Document excerpt —
^^^^^^^^

Alternately, if the data cable part 340 is connected with the field device part 310 in a second orientation and the second magnetically activated switch 321b is activated by the magnet 341 of the protrusion 347, the microcontroller 302 may read the activated state of the second magnetically activated switch 321b and may configure the second communication circuit 304, the first communication circuit 303, and the multiplexer 305 accordingly. For example, the microcontroller 302 may activate the second communication circuit 304 including any modem and PHY circuits within the second communication circuit 304. The microcontroller 302 may also deactivate the first communication circuit 303 including any modem and PHY circuits within the first communication circuit 303. In addition, the microcontroller 302 may configure the multiplexer 305 so that communication signals from the second communication circuit 304 are connected with the electrical contacts 322 and so that communication signals from the first communication circuit 303 are not connected with the electrical contacts 322.

In an embodiment of the field device according to the present disclosure, if the microcontroller 302 does not detect either an activation of the first magnetically activated switch 321a or an activation of the second magnetically activated switch 321b, the microcontroller may disable both the first communication circuit 303 and the second communication circuit 304 and may configure the multiplexer so that the electrical contacts 322 have no electrical connection to any circuits within the field device 300.

In an embodiment of the field device according to the present disclosure, if the microcontroller 302 detects the deactivation of a magnetically activated switch 321a, 321b that was previously activated, the microcontroller 302 may disable the respective communication circuit 303, 304 that was enabled. In addition, the microcontroller 302 may configure the multiplexer so that the electrical contacts 322 have no electrical connection to any circuits within the field device 300.

By thus enabling a communication circuit only when the presence of a data cable connection is detected, and by thus disabling the communication circuits in the absence of a data cable connection, the field device 300 may reduce its electrical power consumption by not energizing communication circuits needlessly.

^^^^^^^^

Task set —
1. Answer these questions from the field device excerpt:
(a) When the second magnetically activated switch 321b is activated, which communication circuit does the microcontroller 302 deactivate?
(b) What may the microcontroller do with both communication circuits if it detects activation of neither switch?
(c) How does the field device reduce its electrical power consumption?
2. Rewrite the paragraph of the field device excerpt that begins "Alternately, if the data cable part 340" as a short list, keeping its main facts.
The material that follows the field device excerpt is not needed here.

Supplied data —
^^^^^^^^

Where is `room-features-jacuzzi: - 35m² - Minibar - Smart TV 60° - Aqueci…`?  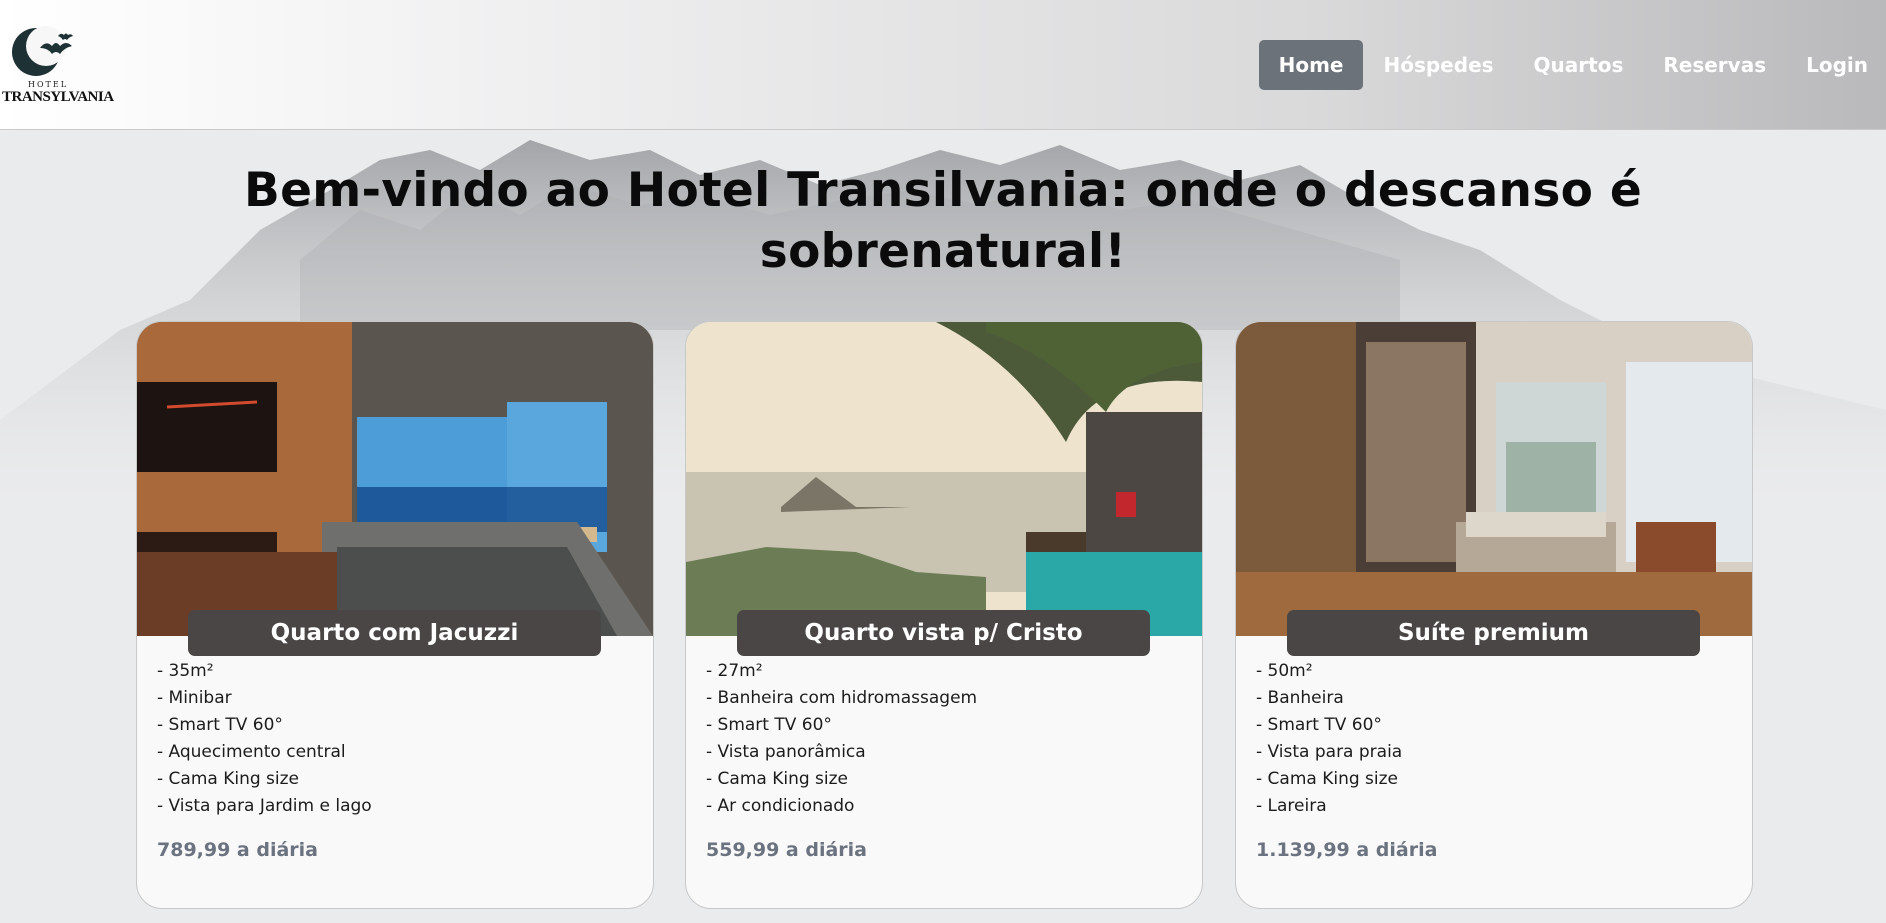
room-features-jacuzzi: - 35m² - Minibar - Smart TV 60° - Aqueci… is located at coordinates (264, 739).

^^^^^^^^

Solutions to each task —
1.
(a) It deactivates the first communication circuit 303, including any modem and PHY circuits within it.
(b) It may disable both the first communication circuit 303 and the second communication circuit 304.
(c) It does not energize communication circuits needlessly, because it enables a communication circuit only when a data cable connection is detected and disables the circuits when there is none.

2.
When the data cable part 340 is connected with the field device part 310 in a second orientation, and the magnet 341 of the protrusion 347 activates the second magnetically activated switch 321b, the microcontroller 302 reads that activated state and may:
- activate the second communication circuit 304, including any modem and PHY circuits within it;
- deactivate the first communication circuit 303, including any modem and PHY circuits within it;
- configure the multiplexer 305 so that signals from the second communication circuit 304 are connected with the electrical contacts 322 and signals from the first communication circuit 303 are not.